##### DATA FOR THIS TASK #####
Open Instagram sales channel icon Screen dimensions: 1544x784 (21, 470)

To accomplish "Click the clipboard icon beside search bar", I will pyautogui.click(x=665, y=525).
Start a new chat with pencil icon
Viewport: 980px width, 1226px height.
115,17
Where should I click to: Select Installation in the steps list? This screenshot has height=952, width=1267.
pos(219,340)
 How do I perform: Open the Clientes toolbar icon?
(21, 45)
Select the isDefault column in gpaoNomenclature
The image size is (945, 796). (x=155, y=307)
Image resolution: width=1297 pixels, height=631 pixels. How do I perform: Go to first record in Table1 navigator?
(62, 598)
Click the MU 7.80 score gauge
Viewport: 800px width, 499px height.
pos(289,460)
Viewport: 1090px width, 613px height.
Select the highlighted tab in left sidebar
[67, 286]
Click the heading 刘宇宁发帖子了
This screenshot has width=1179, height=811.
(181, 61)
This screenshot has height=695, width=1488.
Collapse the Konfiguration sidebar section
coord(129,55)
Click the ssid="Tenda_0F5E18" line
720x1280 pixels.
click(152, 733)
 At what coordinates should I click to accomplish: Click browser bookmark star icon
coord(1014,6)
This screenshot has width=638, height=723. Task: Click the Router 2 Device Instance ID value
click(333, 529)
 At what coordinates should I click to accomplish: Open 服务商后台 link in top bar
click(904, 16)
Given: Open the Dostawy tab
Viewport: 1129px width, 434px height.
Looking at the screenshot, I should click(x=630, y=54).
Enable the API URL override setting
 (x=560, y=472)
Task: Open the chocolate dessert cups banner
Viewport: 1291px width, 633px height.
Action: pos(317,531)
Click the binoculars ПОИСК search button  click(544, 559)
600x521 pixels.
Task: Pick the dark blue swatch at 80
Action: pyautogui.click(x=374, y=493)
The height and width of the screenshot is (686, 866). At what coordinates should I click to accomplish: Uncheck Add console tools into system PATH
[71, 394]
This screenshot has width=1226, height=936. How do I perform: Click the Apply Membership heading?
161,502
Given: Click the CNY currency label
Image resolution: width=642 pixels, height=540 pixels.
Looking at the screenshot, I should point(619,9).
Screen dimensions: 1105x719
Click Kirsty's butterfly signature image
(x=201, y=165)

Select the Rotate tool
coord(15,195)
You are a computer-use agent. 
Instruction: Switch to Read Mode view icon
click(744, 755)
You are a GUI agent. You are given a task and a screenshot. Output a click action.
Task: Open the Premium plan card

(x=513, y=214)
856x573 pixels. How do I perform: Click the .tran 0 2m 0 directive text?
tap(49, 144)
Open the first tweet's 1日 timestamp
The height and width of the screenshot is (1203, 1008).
#####
Set down each entry above again exactly as it reads.

Open Instagram sales channel icon Screen dimensions: 1544x784 (21, 470)

To accomplish "Click the clipboard icon beside search bar", I will pyautogui.click(x=665, y=525).
Start a new chat with pencil icon
Viewport: 980px width, 1226px height.
115,17
Where should I click to: Select Installation in the steps list? This screenshot has height=952, width=1267.
pos(219,340)
 How do I perform: Open the Clientes toolbar icon?
(21, 45)
Select the isDefault column in gpaoNomenclature
The image size is (945, 796). (x=155, y=307)
Image resolution: width=1297 pixels, height=631 pixels. How do I perform: Go to first record in Table1 navigator?
(62, 598)
Click the MU 7.80 score gauge
Viewport: 800px width, 499px height.
pos(289,460)
Viewport: 1090px width, 613px height.
Select the highlighted tab in left sidebar
[67, 286]
Click the heading 刘宇宁发帖子了
This screenshot has width=1179, height=811.
(181, 61)
This screenshot has height=695, width=1488.
Collapse the Konfiguration sidebar section
coord(129,55)
Click the ssid="Tenda_0F5E18" line
720x1280 pixels.
click(152, 733)
 At what coordinates should I click to accomplish: Click browser bookmark star icon
coord(1014,6)
This screenshot has width=638, height=723. Task: Click the Router 2 Device Instance ID value
click(333, 529)
 At what coordinates should I click to accomplish: Open 服务商后台 link in top bar
click(904, 16)
Given: Open the Dostawy tab
Viewport: 1129px width, 434px height.
Looking at the screenshot, I should click(x=630, y=54).
Enable the API URL override setting
 (x=560, y=472)
Task: Open the chocolate dessert cups banner
Viewport: 1291px width, 633px height.
Action: pos(317,531)
Click the binoculars ПОИСК search button  click(544, 559)
600x521 pixels.
Task: Pick the dark blue swatch at 80
Action: pyautogui.click(x=374, y=493)
The height and width of the screenshot is (686, 866). At what coordinates should I click to accomplish: Uncheck Add console tools into system PATH
[71, 394]
This screenshot has width=1226, height=936. How do I perform: Click the Apply Membership heading?
161,502
Given: Click the CNY currency label
Image resolution: width=642 pixels, height=540 pixels.
Looking at the screenshot, I should point(619,9).
Screen dimensions: 1105x719
Click Kirsty's butterfly signature image
(x=201, y=165)

Select the Rotate tool
coord(15,195)
You are a computer-use agent. 
Instruction: Switch to Read Mode view icon
click(744, 755)
You are a GUI agent. You are given a task and a screenshot. Output a click action.
Task: Open the Premium plan card

(x=513, y=214)
856x573 pixels. How do I perform: Click the .tran 0 2m 0 directive text?
tap(49, 144)
Open the first tweet's 1日 timestamp
The height and width of the screenshot is (1203, 1008).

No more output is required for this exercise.